==== Material provided ====

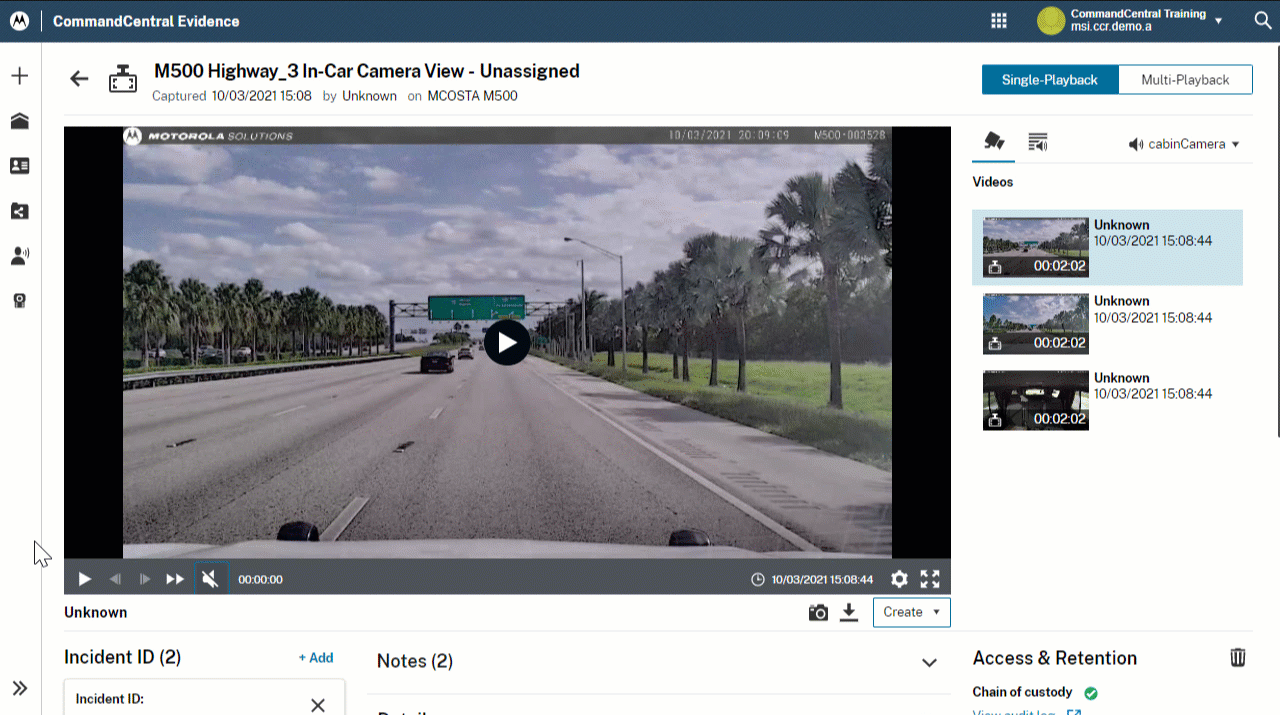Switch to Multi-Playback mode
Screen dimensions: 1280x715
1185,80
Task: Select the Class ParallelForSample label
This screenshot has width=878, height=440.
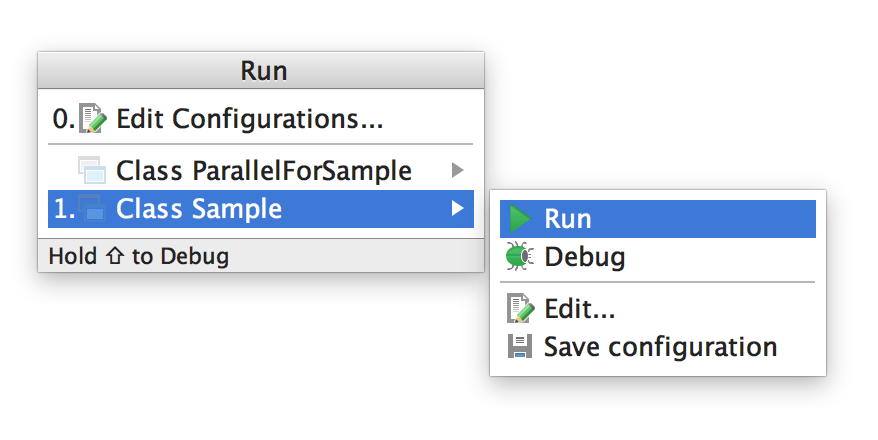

====

_Problem to work on_
Lay out the items above as a Markdown table with two columns, Row and Line, giving each nonblank line its own numbered row. Leave the pictures out.

_Correct response_
| Row | Line |
|---|---|
| 1 | Switch to Multi-Playback mode |
| 2 | Screen dimensions: 1280x715 |
| 3 | 1185,80 |
| 4 | Task: Select the Class ParallelForSample label |
| 5 | This screenshot has width=878, height=440. |